● **Assigned task**:
Among the lines below, a stretch begins at the one with "Läs fler inlägg här (67, 234)" and ends at the one with "Amanda Eklund (71, 458)". Repeat that stretch exactly, ends included.

● **Supplied entries**:

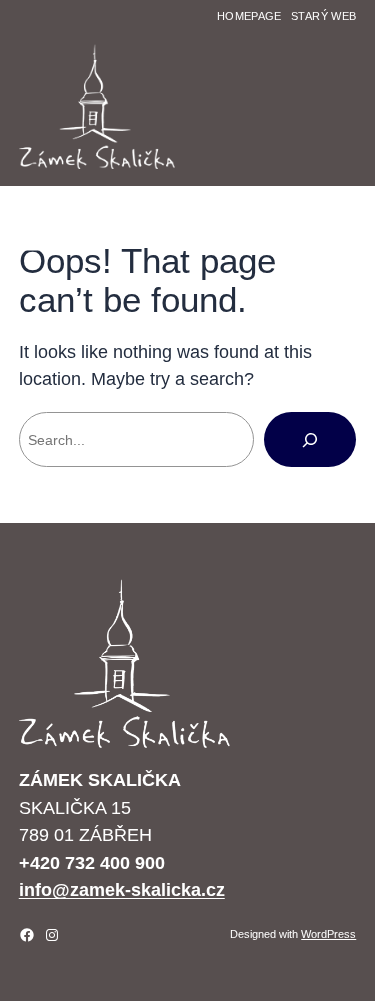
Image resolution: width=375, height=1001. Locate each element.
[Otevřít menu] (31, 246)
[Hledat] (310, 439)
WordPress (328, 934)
==
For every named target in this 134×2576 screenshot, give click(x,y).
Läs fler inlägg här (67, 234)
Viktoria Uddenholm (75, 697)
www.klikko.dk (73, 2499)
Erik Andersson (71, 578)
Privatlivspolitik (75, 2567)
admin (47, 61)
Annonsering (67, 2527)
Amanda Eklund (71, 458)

● **Exercise result**:
Läs fler inlägg här (67, 234)
Viktoria Uddenholm (75, 697)
www.klikko.dk (73, 2499)
Erik Andersson (71, 578)
Privatlivspolitik (75, 2567)
admin (47, 61)
Annonsering (67, 2527)
Amanda Eklund (71, 458)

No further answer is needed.